Four years ago, News Channel 8 revealed the existence of the plume, which Raytheon and the Florida Department of Environmental Protection had known about for 17 years.
After News Channel 8 started testing, Raytheon did its own studies and discovered dozens of nearby private irrigation wells had been contaminated by chemicals in the plume. State health authorities later determined no one was at risk as long as no one drank the water.
The spread of the plume angered neighbors and sparked a class action lawsuit that eventually fizzled in federal court.
Friday, Raytheon gave St. Petersburg Mayor Bill Foster a private tour of the plant and the elaborate thermal system it will soon start using to cleanse the groundwater.

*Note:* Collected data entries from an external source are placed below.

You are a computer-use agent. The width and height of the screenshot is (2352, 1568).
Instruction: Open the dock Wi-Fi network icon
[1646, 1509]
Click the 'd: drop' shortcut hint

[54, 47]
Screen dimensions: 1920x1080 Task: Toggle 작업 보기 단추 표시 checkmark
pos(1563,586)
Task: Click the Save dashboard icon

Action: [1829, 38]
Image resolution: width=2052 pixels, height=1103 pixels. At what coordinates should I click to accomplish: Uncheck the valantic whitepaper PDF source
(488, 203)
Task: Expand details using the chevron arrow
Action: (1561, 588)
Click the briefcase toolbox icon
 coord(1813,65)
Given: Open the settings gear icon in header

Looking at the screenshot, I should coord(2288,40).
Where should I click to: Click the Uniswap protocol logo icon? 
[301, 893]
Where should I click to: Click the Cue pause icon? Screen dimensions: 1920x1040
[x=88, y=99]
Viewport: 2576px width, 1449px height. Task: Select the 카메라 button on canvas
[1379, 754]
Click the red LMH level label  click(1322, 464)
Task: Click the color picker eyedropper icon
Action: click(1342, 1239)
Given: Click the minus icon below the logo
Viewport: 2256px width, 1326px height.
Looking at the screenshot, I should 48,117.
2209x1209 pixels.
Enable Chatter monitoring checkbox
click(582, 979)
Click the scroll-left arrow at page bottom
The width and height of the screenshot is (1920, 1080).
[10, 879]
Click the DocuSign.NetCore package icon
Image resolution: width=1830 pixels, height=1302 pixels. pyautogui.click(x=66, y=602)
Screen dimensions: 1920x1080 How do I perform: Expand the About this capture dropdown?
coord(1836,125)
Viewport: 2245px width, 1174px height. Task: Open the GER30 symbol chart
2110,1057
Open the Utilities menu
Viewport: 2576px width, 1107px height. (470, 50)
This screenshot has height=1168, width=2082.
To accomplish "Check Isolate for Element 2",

"My initial response was, 'Wow,' " said Foster. You will be amazed. This is not your typical Stanley Steemer."
For several months, Raytheon has been pumping an oxidizing chemical — sodium permanganate — under Azalea Park to help break down vinyl chloride, TCE, 1,4, Dioxane and other toxic chemicals that have spread under the neighborhood.
"It essentially breaks down the contaminants into their basic elements of hydrogen and carbon dioxide," Lee said.
The company has also constructed a system of 11 wells in nearby residential neighborhoods connected by a system of pipes that will be used to pump and treat other waste.
If all goes as planned, Lee says the neighborhood should see relief within five or 10 years instead of the 78 years Raytheon told the state it would take to finish the job.
"We expect a lot better and a lot faster results," Lee said.
Azalea Neighborhood Association President Dominick Griesi was one of Raytheon's biggest critics when news of the plume became public. But Griesi said Raytheon has come a long way toward mending fences with the neighborhood, frequently attending community meeting with updates on the remediation process.
After the federal class-action suit fell apart, Raytheon also became generous.
The company donated $100,000 for improvements to a recreation building in Azalea Park across the street from its plant and has given as much as $2,500 each to more than 250 home and condominium owners to help pay for landscaping and home improvements.
They received the money under the condition that they sign contracts agreeing not to sue Raytheon over the pollution issue.
The next test will be at the end of the month after Raytheon completes its pump and treat system in the neighborhood and activates that phase of the cleanup.
"There's no impact expected as far as noise or disruption," Lee said.
And so far, no complaints, according to Griesi.